6 Replies Latest reply on Dec 6, 2008 12:29 PM by frankyb

    Integrate JSF and Seam into a website

    frankyb

      Hi all,


      I'm going to develop a new website soon. It's main goal is to present a company's products, so there is not much application logic and basically, using PHP or even plain HTML/CSS would be sufficient.


      However, we want to integrate an existing Seam/RichFaces application that allows our customers to log in and to do some interactions. So the website is going to have two parts, a presentational part mainly consisting of static html and an interactive part, a Seam powered web application. These two parts should be integrated seamlessly, for example the Login box should appear on each particluar page.


      Now I'm about to find the best way to achieve this goal. The first, probably easiest and most obvious solution is to use JSF/Seam/Richfaces for the static parts of the page, too.
      However, I'm concerned whether this is a waste of resources: JSF is known not to be the fastest web framework, since according to the JSF lifecycle, the whole component tree is parsed and evaluated on each single request.
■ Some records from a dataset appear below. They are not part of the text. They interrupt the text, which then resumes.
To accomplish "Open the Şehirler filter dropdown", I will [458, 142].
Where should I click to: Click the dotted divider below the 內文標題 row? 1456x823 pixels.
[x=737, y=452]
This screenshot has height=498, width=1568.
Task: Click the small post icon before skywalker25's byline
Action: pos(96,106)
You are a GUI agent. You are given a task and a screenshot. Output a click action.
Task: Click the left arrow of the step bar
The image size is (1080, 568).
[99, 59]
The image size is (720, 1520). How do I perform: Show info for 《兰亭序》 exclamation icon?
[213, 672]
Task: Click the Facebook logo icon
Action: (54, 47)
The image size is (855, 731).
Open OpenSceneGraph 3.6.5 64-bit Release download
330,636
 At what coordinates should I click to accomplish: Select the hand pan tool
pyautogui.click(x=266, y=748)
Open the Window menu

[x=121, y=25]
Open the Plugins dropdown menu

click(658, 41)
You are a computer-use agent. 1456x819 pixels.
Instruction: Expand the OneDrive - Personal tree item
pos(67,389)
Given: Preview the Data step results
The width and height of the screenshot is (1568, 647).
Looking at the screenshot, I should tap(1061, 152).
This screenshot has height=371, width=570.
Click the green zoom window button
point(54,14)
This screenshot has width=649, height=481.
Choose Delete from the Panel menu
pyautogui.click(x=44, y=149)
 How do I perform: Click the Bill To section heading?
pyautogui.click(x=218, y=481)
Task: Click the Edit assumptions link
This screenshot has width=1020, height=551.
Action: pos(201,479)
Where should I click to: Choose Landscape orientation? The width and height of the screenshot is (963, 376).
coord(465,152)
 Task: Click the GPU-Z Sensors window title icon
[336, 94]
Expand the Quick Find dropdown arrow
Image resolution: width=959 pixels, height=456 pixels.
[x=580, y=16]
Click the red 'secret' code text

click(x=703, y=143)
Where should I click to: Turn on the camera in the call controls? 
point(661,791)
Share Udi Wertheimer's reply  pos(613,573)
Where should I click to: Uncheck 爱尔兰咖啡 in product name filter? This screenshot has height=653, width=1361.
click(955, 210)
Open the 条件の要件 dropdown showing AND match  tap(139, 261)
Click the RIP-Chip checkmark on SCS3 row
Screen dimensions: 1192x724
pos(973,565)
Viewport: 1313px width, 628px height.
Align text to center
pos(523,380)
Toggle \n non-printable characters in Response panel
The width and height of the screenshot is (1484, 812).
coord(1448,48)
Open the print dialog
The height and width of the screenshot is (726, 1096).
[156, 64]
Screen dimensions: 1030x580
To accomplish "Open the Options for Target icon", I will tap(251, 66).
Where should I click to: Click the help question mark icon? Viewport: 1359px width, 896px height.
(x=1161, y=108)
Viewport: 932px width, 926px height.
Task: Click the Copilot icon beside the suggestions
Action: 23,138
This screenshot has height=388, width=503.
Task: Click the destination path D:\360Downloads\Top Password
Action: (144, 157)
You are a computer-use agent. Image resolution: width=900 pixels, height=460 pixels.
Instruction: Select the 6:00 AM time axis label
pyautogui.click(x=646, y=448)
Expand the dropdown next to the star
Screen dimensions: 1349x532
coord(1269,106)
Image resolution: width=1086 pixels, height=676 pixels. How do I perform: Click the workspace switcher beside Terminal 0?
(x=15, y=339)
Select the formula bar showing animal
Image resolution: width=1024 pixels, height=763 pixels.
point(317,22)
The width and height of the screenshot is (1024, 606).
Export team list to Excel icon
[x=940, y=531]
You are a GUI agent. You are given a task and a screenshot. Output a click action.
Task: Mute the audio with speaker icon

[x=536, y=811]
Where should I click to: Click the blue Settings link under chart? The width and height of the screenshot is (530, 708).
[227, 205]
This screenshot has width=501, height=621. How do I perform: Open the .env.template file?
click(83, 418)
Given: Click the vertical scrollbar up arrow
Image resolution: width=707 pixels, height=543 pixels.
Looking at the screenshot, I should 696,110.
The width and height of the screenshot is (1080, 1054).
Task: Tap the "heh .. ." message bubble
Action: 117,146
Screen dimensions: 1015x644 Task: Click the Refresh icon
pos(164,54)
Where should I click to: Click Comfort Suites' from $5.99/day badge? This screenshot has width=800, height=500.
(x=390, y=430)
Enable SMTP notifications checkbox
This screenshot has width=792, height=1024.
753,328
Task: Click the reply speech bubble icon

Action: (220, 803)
      This leads to the following question:
      when I use usual HTML tags (p, div, ...) in an JSF/Seam application instead of things like h:outputText, are these HTML elements considered in the request processing, too? Or are they just skipped and result in a better performance?


      Are there any suggested approaches for my scenario in general?


      Thanks in advance,
      Frank

        • 1. Re: Integrate JSF and Seam into a website
          georges.goebel

          Hi,


          You can use the html iframe tag to include the jsf/seam applications in your static or php stuff.


          Georges

          • 2. Re: Integrate JSF and Seam into a website
            joblini

            Frank Bitzer wrote on Dec 03, 2008 17:05:


            should be integrated seamlessly


            Heh heh good one :-)


            I don't see the problem, if your pages have the extension .html JSF won't touch them.


            Hope this helps!

            • 3. Re: Integrate JSF and Seam into a website
              joblini

              You can do the login using a plain HTML form, then, redirect to the JSF/Seam portion of your site. 

              • 4. Re: Integrate JSF and Seam into a website
                frankyb

                Hi,


                thank you for your answers, both your suggestions are very good. I will think about it.


                Do you have some experiences in combining Tomcat (for serving JSF content) with Apache httpd (for static or PHP stuff)? Does this work without problems? Or is it probably the better alternative to let Tomcat serve the static HTML, too?



                Frank

                • 5. Re: Integrate JSF and Seam into a website
                  joblini

                  I think, only if Apache is in front of Tomcat and you save a network hop.


                  Otherwise, I can't imagine why Apache would be better than Tomcat at simply copying a file to the OutputStream.  Again, if the file extension is HTML there is no scanning and interpretation of pages, they ae just served as is.


                  You also have to balance the cost of hardware against the complexity (cost) of development and deployment.  It is much simpler if everything goes into a single war file which is deployed to Tomcat.  On the other hand, if there are a large number of Flash or other media files to serve, it is probably more convenient to deploy them separately.


                  Anyways, this is all somewhat hypothetical, if it is really a concern why not set up both configurations and compare them with a tool like JMeter?


                  • 6. Re: Integrate JSF and Seam into a website
                    frankyb

                    Well, the main disadvantage of Tomcat is that it can not serve PHP files (or am I wrong here?). It's not sure yet, but probably I will use the PHP templating engine Smarty.


                    But you are right, it's all  hypothetical. In case I can afford some time, I will do some testing.